Scenario: Your application has just received this XML document containing a contract written in German:
<?xml version="1.0" encoding="UTF-8"?>
<Kontrakt>
<Posten währung="EUR">23.45</Posten>
<Posten währung="EUR">45.00</Posten>
<Posten währung="USD">39.99</Posten>
<Posten>99.00</Posten>
<Posten monetär-allianz="EUR">66.66</Posten>
</Kontrakt>
Your application wants to compute the sum of all the items (Posten) with currency (währung) in Euros.
Clearly the result should be:
23.45 + 45.00 = 68.45
The application applies this XPath expression to the XML document:
sum(//Posten[@währung eq 'EUR'])
The output is this:
23.45
Wrong result!
What happened?
The XPath seems pretty straightforward:
Give me the sum of all Posten
elements that have an attribute
währung equal to 'EUR'.
We need to dig into this a bit to see exactly what is going on.
First some background information:
According to Unicode the character ä can be represented in these equivalent ways:
1. As just ä (this is called a precomposed character)
2. As a combination of 'a' plus a "combining diaeresis" character
Visualization tools display both ways identically.
So even though these two tags appear identical:
währung="EUR"
währung="EUR"
inside the computer the bytes are very different:
ä is represented in the computer as
these bytes: C3 A4
'a' + combining diaeresis character is
represented in the computer as these
bytes: 61 CC 88
"So what?" you ask.
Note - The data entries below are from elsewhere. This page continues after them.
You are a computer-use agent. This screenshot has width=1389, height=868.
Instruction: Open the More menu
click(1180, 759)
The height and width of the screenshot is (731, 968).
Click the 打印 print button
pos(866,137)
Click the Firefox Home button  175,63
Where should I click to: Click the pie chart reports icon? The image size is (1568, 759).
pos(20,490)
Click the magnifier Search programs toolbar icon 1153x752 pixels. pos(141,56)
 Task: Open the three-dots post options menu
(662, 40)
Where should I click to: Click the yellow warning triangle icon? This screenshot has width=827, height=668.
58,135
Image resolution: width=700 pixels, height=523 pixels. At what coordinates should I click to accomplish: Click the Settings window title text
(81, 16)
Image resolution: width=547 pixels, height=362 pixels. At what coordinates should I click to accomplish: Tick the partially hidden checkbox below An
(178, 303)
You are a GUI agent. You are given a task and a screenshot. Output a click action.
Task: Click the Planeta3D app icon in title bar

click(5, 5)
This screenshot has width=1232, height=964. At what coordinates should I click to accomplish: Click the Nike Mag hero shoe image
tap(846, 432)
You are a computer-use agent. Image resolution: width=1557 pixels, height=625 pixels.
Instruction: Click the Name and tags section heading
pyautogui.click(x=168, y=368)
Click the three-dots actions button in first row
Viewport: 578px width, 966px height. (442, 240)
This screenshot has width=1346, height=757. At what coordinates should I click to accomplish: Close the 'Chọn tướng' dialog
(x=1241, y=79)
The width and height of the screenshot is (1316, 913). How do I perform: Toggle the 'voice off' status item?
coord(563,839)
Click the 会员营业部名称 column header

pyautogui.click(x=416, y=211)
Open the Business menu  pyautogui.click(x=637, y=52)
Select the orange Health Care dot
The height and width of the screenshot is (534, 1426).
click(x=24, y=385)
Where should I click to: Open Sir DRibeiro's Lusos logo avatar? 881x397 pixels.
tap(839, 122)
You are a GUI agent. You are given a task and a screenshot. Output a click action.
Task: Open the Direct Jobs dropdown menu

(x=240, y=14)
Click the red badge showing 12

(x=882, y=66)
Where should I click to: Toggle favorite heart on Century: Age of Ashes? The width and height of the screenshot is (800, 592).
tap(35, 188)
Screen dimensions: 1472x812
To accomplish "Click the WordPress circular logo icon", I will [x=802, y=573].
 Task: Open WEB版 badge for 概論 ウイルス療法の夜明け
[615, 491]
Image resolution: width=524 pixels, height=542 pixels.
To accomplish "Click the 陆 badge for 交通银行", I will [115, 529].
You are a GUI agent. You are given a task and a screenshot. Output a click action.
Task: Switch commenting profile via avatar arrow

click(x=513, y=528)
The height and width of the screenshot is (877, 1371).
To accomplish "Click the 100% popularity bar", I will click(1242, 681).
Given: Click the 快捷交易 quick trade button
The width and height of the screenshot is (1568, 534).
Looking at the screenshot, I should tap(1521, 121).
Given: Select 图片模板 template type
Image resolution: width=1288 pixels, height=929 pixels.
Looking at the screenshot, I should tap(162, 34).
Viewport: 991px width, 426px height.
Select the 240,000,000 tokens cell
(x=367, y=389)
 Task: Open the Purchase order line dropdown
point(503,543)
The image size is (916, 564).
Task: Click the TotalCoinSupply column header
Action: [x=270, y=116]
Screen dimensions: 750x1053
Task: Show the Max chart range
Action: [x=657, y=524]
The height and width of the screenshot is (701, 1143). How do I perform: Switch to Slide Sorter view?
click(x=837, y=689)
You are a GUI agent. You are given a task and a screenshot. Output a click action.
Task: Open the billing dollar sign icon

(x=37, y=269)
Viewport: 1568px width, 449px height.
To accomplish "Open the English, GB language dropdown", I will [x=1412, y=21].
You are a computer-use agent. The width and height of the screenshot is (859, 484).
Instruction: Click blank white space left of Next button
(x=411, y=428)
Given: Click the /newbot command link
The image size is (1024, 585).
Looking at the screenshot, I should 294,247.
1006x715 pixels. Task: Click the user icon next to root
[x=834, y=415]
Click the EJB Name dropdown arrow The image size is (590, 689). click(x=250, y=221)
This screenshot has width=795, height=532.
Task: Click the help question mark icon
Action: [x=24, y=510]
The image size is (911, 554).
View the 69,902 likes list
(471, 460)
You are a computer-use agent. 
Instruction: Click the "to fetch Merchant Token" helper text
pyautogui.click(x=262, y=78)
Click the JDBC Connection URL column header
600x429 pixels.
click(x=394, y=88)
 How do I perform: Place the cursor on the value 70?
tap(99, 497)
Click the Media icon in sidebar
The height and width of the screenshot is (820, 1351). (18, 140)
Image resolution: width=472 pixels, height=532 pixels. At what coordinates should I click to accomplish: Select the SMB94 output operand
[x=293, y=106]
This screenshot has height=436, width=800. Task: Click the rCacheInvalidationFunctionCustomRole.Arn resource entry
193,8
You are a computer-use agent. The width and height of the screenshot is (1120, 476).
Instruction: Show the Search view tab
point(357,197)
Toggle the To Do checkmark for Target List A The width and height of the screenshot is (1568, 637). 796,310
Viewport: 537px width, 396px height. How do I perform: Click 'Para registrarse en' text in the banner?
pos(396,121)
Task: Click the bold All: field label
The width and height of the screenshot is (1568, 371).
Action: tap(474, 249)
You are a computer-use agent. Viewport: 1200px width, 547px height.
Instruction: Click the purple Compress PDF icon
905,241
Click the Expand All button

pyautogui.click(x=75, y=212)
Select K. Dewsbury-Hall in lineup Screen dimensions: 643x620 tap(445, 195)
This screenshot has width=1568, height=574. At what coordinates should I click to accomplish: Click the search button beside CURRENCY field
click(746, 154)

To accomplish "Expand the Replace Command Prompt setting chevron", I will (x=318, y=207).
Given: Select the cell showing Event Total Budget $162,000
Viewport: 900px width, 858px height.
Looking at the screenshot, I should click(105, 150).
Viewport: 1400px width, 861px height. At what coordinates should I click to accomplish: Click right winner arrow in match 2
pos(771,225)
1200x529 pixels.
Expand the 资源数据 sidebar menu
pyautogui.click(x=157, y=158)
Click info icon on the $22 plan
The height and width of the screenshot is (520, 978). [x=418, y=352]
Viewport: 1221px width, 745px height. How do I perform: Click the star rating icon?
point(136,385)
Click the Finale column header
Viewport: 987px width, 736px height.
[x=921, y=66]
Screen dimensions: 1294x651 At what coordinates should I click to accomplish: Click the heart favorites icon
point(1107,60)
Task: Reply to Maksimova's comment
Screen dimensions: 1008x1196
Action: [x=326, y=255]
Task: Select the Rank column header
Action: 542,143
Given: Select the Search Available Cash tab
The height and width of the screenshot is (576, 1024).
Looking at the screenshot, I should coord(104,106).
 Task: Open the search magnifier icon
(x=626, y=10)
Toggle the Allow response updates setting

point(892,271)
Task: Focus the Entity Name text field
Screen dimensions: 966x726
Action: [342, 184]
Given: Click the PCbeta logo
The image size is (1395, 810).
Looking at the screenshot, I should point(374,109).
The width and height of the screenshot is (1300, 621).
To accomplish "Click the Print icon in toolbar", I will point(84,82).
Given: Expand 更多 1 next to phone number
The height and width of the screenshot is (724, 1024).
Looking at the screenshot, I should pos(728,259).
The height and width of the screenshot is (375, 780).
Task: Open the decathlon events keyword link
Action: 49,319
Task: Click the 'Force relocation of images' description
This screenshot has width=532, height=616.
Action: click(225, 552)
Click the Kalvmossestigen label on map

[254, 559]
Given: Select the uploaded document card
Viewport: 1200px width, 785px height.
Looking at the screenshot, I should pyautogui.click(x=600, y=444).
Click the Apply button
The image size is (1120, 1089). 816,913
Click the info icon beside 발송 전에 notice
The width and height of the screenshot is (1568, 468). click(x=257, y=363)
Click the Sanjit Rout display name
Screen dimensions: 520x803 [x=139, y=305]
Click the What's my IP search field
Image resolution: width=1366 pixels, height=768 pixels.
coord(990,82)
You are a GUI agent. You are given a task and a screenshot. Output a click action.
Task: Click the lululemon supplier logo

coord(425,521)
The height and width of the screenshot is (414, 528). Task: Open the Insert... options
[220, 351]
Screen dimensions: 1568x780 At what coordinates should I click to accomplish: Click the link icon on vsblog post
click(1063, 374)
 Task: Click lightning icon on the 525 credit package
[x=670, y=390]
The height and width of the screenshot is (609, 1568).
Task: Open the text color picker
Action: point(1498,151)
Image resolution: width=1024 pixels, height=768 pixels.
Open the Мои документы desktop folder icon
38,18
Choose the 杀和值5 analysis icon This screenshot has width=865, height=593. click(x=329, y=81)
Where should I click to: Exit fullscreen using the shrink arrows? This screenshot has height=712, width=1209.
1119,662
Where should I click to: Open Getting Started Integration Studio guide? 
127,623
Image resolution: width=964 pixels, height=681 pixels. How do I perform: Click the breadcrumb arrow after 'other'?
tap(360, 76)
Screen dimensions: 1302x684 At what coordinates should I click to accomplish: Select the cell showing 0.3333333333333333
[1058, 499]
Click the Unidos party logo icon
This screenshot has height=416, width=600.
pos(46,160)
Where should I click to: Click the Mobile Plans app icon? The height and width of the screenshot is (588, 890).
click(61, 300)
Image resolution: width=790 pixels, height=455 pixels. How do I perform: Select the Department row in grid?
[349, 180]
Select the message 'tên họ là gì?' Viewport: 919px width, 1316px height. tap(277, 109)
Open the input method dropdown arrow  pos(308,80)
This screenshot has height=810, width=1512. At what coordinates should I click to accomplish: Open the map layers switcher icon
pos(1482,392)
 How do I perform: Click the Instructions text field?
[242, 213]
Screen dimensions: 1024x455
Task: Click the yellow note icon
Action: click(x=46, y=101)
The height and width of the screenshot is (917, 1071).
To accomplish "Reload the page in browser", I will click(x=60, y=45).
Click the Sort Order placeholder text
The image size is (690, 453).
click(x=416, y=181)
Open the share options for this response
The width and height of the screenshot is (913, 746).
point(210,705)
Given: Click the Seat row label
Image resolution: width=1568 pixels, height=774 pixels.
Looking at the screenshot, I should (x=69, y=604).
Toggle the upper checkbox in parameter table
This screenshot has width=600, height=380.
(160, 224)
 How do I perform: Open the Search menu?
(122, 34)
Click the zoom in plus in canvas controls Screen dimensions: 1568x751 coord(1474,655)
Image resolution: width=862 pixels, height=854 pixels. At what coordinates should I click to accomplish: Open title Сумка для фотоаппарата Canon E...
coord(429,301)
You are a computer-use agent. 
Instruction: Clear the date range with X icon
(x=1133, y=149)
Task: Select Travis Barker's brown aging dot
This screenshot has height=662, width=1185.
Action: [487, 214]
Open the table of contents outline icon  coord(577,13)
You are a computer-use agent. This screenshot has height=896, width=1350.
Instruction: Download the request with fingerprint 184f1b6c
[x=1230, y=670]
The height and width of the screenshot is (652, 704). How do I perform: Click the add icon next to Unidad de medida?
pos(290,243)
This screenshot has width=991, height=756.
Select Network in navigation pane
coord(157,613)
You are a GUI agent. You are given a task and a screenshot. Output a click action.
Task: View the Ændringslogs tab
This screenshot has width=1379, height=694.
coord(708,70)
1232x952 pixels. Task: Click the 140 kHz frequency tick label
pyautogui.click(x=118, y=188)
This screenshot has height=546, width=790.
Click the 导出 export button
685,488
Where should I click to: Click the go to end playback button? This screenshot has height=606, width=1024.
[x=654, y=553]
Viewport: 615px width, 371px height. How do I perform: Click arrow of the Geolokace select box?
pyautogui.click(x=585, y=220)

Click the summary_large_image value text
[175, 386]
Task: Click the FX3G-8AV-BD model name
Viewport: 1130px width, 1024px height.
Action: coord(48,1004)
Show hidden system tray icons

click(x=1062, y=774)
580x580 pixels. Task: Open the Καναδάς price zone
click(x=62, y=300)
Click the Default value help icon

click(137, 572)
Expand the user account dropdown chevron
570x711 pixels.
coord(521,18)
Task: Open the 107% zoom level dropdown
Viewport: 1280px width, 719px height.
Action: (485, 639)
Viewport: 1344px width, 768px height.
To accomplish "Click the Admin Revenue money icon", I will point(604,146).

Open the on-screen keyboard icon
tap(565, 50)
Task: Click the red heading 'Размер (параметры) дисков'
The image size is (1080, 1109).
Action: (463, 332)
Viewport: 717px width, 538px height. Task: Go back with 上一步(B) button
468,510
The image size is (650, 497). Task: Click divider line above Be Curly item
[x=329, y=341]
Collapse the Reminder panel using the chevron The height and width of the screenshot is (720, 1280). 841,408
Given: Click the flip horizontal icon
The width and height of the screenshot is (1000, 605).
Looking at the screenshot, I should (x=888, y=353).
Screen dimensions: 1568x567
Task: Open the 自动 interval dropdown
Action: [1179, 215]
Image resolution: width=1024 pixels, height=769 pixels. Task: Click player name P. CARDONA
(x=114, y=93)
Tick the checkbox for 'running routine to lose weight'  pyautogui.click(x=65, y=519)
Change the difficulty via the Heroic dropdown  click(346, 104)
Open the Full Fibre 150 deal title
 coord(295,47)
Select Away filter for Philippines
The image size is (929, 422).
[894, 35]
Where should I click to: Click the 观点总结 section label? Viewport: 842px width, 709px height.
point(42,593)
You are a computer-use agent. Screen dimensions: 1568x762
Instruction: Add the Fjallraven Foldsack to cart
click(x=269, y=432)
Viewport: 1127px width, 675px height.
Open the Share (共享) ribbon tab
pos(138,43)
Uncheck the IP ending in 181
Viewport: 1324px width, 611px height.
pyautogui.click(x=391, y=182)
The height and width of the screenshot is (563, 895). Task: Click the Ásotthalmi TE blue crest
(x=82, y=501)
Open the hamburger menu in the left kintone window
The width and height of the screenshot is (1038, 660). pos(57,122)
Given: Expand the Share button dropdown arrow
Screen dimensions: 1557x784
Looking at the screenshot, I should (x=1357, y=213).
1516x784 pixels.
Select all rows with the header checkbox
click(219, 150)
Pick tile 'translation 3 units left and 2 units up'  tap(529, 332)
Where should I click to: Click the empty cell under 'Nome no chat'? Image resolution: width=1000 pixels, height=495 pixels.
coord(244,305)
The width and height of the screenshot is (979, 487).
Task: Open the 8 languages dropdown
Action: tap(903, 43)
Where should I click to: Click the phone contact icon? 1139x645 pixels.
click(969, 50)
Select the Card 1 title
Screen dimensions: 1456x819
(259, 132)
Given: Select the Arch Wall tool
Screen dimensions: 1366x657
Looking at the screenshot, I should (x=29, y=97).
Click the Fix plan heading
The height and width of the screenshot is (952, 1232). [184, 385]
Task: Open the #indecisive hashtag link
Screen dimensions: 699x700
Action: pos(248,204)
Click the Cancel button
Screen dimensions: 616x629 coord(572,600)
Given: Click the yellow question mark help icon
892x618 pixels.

Well, the XPath engine does string matching by matching bytes, the XPath expression used the precomposed character, so the XPath tool found one währung="EUR" but not the other.
How do we design the XPath to find all occurrences of währung="EUR" regardless of the Unicode form that is used?
Our XPath expression needs to express this:
Give me the sum of all Posten
elements that have an attribute
whose name after normalization
is währung and has a value equal
to 'EUR'.
This XPath expression does the job:
sum(//Posten[@*[normalize-unicode(name(.)) eq normalize-unicode('währung')][. eq 'EUR']])
The normalize-unicode() function converts an attribute name into a standard, canonical form.
Lesson Learned:
When processing markup with diacritical marks, beware that two characters may visually appear the same but inside the computer they are represented very differently. Design XPath expressions accordingly -- use normalize-unicode() to convert markup into canonical form.